NRC president John McDougall has announced to all staff that he wants research that is "successfully deployed and used to benefit our customers and partners in industry and government."

His memo, dated March 2, warns that "history is an anchor that ties us to the past rather than a sail that catches the wind to power us forward."

The new system, with most funding awarded by top management, will put existing staff in a position of having to apply to their employer to keep doing their own work. So far, they aren't faring well: McDougall notes that his scientists have suggested more than 70 research areas. But most of these have no clear "market driver" or "purposeful direction," he writes.

As well, he says, too many separate institutes (divisions of the NRC) are duplicating each other's work.

Some NRC scientists fear for their jobs as a result. And their fears echo those of federal scientists in other departments whose work has been politically directed and who are forbidden to discuss their findings by the Harper government.

Since its founding in 1916, the NRC has had to balance "basic" research, or study of the world around us with no fixed goal in mind, against "applied" work of immediate use in hospitals, factories, mines, farms and spaceships.

The new memo pushes the NRC labs firmly toward the applied side:

"We intend NRC to be a purposeful outcome-based organization -the best RTO (research and technology organization) in the world contributing to Canada's future economic success."

And the wording leaves little room for dissent.

It says that senior managers are generally "rallying behind the new agenda. Those who are still hesitant will need our help to develop their courage and conviction."

McDougall's memo promises to make individuals more accountable for their work, and to "reward good performance (and) find ways to deal with weak performance."

McDougall, a Calgary engineer and businessman, was appointed by the federal government to lead the NRC last April.

NRC officials wouldn't talk about the new strategy. They issued a brief e-mail that says, "we are evolving to keep up with the needs of the country.

"The goal is to advance Canada's position in the innovation landscape. As the Government of Canada's leading science and technology organization, the NRC will support innovation by Canadian industry and economic development overall."

But they refused to answer questions such as whether any staff could lose their jobs.

Still, news of the changing direction is reaching the outside scientific world. Senior NRC officials have been consulting with universities about the universities' research relationships with industry.

The new strategy makes some veteran scientists nervous.

"Qualitatively it doesn't sound different from what has happened in the past," said Henry van Driel, president of the Canadian Association of Physicists and a University of Toronto professor. That's because NRC has always been told to support industry.

"But quantitatively it may be that the shift is implemented more dramatically" than in the past.

"I hope it doesn't come at the expense of the significant capability they have in basic research. Without basic science, there's no science to apply.

"And it's very hard to anticipate what the next breakthrough will be." Thirty years ago no one "sat at a table and said, 'I want to invent an Internet, I want to invent a Black-Berry (or) a flat-screen TV based on liquid crystal displays,' " he said. "A lot of that comes from people . discovering properties of matter, discovering properties of materials" for others to apply later.

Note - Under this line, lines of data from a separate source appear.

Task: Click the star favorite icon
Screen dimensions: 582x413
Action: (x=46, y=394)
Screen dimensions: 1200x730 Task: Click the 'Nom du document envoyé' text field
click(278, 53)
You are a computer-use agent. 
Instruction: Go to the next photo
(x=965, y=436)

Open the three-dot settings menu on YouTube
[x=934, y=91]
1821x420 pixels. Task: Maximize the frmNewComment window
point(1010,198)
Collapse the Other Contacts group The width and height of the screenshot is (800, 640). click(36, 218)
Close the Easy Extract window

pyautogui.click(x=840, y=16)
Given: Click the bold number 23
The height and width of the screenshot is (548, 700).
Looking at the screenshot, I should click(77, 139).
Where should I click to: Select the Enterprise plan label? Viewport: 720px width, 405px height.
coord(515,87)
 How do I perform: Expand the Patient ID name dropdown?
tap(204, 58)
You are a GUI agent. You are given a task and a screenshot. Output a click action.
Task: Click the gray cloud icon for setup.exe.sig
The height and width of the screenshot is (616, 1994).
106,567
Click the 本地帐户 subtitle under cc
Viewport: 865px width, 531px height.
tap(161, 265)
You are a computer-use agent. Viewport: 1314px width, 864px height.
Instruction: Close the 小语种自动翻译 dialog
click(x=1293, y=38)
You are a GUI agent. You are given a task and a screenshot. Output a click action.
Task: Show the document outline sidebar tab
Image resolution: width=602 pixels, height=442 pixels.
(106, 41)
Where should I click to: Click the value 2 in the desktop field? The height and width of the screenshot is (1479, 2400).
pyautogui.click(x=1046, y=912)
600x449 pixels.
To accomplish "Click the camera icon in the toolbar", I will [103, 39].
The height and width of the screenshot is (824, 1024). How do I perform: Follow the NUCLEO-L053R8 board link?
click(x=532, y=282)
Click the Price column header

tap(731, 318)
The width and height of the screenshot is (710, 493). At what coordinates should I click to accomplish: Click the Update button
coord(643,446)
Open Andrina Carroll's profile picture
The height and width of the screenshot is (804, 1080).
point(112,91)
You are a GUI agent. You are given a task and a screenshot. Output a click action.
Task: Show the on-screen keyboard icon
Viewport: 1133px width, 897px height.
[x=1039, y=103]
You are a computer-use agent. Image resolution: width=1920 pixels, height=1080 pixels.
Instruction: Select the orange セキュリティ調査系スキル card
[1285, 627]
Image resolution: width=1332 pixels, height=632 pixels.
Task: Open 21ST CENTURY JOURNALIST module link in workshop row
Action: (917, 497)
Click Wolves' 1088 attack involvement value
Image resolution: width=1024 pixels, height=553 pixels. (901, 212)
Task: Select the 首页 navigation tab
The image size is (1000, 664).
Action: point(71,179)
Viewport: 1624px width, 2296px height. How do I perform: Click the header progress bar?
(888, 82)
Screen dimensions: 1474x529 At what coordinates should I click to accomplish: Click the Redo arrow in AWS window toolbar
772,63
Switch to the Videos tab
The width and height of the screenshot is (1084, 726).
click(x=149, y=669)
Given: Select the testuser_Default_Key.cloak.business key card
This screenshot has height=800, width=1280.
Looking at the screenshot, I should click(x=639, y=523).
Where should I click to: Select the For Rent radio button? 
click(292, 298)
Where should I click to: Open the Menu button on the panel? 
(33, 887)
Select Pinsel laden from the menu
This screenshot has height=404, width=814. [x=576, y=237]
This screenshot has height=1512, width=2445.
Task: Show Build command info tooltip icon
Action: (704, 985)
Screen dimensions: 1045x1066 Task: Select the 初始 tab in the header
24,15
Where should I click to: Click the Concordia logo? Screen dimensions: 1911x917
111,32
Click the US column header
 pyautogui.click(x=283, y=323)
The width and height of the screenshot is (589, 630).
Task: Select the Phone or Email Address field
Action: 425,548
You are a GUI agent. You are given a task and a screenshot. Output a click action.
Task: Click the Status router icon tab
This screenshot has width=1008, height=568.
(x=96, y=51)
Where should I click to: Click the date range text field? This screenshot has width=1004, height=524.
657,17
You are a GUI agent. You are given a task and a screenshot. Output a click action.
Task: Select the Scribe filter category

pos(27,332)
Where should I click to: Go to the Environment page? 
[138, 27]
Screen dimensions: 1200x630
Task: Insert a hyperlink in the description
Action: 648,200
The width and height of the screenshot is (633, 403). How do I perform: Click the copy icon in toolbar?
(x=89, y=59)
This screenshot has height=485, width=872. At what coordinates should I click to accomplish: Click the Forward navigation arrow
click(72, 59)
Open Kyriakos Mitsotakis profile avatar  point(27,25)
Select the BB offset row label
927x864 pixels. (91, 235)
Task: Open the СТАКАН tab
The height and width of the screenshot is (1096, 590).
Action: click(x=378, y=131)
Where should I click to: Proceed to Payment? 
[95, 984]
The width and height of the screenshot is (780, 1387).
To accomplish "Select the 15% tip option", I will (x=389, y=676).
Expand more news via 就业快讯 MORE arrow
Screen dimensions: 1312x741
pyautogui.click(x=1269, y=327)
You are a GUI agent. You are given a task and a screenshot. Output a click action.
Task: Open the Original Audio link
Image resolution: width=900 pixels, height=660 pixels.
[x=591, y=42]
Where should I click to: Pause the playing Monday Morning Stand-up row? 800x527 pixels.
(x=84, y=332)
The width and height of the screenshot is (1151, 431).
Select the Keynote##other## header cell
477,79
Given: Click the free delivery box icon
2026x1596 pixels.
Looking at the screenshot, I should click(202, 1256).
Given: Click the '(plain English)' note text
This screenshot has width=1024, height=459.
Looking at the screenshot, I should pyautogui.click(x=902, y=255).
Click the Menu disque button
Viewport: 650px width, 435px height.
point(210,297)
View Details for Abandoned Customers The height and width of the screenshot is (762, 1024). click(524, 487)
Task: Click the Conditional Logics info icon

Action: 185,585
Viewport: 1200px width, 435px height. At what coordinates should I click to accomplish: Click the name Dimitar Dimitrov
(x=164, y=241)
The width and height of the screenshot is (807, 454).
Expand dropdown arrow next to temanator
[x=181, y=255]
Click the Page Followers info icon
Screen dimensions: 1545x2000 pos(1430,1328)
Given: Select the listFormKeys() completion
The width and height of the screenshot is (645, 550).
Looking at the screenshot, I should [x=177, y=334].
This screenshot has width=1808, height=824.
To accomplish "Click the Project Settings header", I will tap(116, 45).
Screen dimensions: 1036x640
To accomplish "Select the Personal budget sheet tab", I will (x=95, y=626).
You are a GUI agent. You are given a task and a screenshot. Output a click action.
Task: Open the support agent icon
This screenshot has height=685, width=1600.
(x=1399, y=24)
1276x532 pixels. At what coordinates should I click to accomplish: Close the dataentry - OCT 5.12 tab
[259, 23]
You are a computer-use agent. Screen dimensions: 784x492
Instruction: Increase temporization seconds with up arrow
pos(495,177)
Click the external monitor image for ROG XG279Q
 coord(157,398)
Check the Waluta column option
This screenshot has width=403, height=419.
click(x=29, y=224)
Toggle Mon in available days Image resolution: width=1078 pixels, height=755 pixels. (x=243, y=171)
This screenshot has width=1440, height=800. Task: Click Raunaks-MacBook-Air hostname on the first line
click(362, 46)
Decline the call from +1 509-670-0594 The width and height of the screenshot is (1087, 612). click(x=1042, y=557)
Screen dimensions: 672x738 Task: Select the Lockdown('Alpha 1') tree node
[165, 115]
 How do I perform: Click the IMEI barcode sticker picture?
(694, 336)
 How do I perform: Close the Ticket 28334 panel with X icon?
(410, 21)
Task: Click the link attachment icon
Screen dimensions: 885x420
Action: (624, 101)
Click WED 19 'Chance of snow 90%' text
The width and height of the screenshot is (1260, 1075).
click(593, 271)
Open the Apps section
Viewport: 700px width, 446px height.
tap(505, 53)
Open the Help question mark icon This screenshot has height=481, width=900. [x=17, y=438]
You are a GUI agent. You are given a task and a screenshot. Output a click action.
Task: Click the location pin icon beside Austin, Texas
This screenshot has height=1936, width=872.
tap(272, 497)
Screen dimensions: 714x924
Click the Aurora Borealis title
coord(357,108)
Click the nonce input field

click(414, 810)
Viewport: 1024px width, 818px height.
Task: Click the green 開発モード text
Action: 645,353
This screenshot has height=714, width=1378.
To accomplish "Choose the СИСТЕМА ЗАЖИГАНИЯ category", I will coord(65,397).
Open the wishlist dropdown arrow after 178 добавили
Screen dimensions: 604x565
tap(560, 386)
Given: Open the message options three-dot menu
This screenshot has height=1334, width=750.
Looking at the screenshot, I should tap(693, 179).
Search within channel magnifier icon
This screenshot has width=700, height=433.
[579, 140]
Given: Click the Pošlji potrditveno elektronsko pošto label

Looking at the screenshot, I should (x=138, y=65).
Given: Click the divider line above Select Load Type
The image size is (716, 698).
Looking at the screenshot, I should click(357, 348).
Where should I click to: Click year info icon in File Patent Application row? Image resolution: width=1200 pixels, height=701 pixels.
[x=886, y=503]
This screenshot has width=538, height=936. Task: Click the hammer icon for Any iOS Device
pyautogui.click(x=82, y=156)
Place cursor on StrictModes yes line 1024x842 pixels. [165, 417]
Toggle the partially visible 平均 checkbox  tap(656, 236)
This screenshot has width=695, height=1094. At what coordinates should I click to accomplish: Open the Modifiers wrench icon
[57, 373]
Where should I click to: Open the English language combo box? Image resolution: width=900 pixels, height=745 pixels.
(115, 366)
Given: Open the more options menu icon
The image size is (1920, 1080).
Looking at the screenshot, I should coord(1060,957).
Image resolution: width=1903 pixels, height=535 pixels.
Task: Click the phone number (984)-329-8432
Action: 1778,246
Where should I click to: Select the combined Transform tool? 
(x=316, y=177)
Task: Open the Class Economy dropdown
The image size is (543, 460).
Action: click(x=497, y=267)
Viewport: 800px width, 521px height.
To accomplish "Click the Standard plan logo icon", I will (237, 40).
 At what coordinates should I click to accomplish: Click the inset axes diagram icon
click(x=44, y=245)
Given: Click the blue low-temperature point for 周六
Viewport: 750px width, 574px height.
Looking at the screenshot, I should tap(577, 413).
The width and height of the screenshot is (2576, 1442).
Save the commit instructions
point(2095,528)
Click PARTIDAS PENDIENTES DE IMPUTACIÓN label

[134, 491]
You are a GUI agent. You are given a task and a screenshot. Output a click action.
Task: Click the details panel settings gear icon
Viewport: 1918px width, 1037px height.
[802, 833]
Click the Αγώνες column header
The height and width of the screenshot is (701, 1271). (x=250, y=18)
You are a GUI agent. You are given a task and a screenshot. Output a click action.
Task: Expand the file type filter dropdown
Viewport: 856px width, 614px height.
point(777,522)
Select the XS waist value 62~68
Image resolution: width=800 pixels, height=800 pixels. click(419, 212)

"You do need to balance," said Paul Vincett, who chairs the Canadian Consortium for Research, an umbrella group of 18 associations of university staff and students.

"With what they've prescribed -it sounds wonderful in principle, but the problem is: How do you judge it? It's very hard to predict the future in science." Trying to help industry and government "typically means focusing on the short-and mediumterm things," he said. "You're liable to miss other things . which would have a payout farther in the future, but which might be much more important in the end.

"All the evidence is that you cannot predict what are going to be the big things in the future. Who would have predicted the World Wide Web? And that came totally out of basic science. On the other hand you have to be responsive to industry's needs. And I think it (NRC) has been."

McDougall's memo concludes by telling employees they'll need "the right attitude and the right behaviour . In the months ahead -stay proud, get excited, continue to work and remember 'WE ARE ALL NRC.' "

NRC has an annual budget of $749 million, and has 4,280 employees.